A quel punto anche lei però non riusce più a trattenersi, toglie il cazzo dal culo dello schiavo e lo punto dritto sulla mia faccia scaricandomi una densa quantità di sperma in faccia. Nel frattempo anche padrona Ester non resiste e sfilandosi da me, prende a sborrare sulla faccia dello schiavo.
Soddisfatte, le due padrone ci ordinarono di leccarci nuovamente per ripulirci la faccia dalla sborra. Così mi giro verso il mio compagno e cominciamo a baciarci e leccarci come due vere troie e per compiacere la mia padrona mugolavo senza ritegno e mi strusciavo a lui come una fidanzatina.
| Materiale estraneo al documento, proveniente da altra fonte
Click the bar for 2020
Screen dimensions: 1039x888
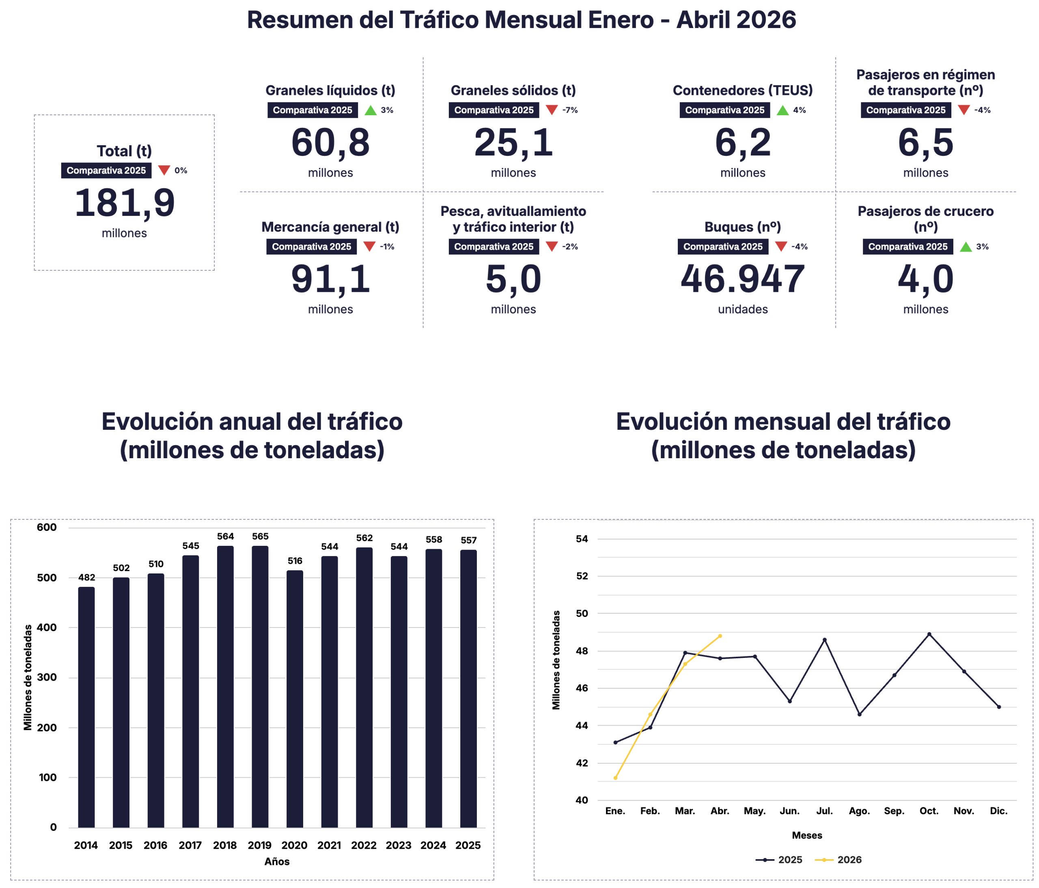(295, 699)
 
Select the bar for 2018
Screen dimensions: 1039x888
(225, 687)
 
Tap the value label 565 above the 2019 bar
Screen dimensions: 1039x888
(260, 537)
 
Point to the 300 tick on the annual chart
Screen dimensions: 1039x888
(47, 677)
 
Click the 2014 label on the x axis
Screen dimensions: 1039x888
(86, 845)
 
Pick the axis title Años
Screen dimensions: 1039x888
(277, 862)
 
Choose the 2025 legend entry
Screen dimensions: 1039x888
(779, 860)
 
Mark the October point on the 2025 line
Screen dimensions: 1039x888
(929, 634)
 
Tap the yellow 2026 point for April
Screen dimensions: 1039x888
(720, 636)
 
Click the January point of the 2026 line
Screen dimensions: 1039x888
(615, 778)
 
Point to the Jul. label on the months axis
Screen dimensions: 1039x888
(824, 811)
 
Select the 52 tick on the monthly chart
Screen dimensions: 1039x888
(582, 576)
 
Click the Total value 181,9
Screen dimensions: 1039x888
(124, 203)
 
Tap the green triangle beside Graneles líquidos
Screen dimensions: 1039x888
(371, 110)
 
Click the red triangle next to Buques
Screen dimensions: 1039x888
(781, 246)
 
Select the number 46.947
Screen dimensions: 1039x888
(743, 279)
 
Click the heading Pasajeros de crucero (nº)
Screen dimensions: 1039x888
(926, 219)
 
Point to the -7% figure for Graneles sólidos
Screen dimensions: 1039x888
(570, 110)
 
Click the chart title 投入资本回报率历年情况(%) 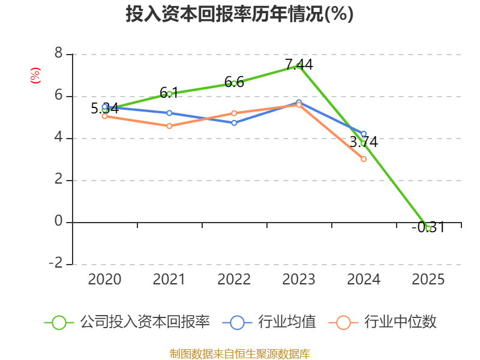[239, 14]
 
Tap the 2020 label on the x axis [104, 279]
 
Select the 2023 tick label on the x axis [299, 279]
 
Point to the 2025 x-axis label [428, 279]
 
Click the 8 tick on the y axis [59, 54]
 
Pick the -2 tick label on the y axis [56, 263]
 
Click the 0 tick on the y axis [59, 221]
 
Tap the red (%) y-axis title [35, 75]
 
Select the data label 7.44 [299, 64]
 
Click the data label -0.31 [428, 227]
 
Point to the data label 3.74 [364, 142]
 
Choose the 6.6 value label [234, 82]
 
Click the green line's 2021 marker [169, 94]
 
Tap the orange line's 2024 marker [364, 159]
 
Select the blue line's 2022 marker [234, 123]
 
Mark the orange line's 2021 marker [169, 126]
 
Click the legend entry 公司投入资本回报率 [144, 322]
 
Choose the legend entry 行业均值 [287, 322]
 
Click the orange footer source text [239, 353]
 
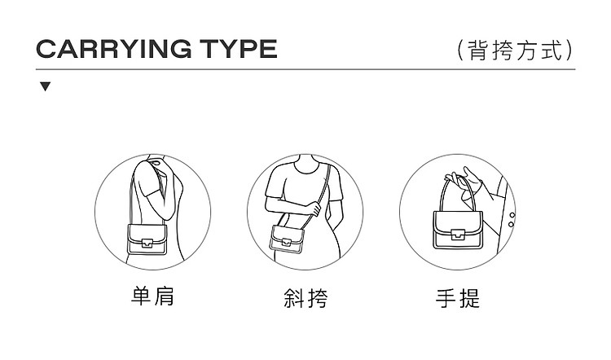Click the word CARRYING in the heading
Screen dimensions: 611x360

Finita l’opera di pulitura ci trascinano per terra, ci fanno mettere a quattro zampe e a furia di calci nel culo ci conducono in bagno. Li ci fanno mettere in ginocchio uno accanto all’atro mentre loro si posizionano in piedi davanti noi – siete solo due cessi – dice Carmen ed io – si padrone, pisciateci in bocca, siamo le vostre latrine, i vostri sborratoi, i vostri pisciatoi – le due padrone su guardano sorridendo compiaciute, ci fanno aprire la bocca e cominciano a pisciarci addossi. Io con la lingua di fuori cercavo di prenderne il più possibile ma purtroppo buona parte finisce per terra.
Finito di pisciare, ci prendono la testa e la spingono verso la pozza di piscio per terra – leccate la piscia finocchi – ordina padrona Ester e mi mette un piede sulla testa a terra.
Nel frattempo padrona Carmen si porta alle nostre spalle, e ci infila i manici delle fruste nel culo.
Con il piede della mia padrona in testa, lecco la sua piscia in terra gemendo come una cagna e muovendo il culo per favorire la penetrazione e mentre la mia padrona dice – che schifo di uomini – vengo nuovamente senza nemmeno toccarmi.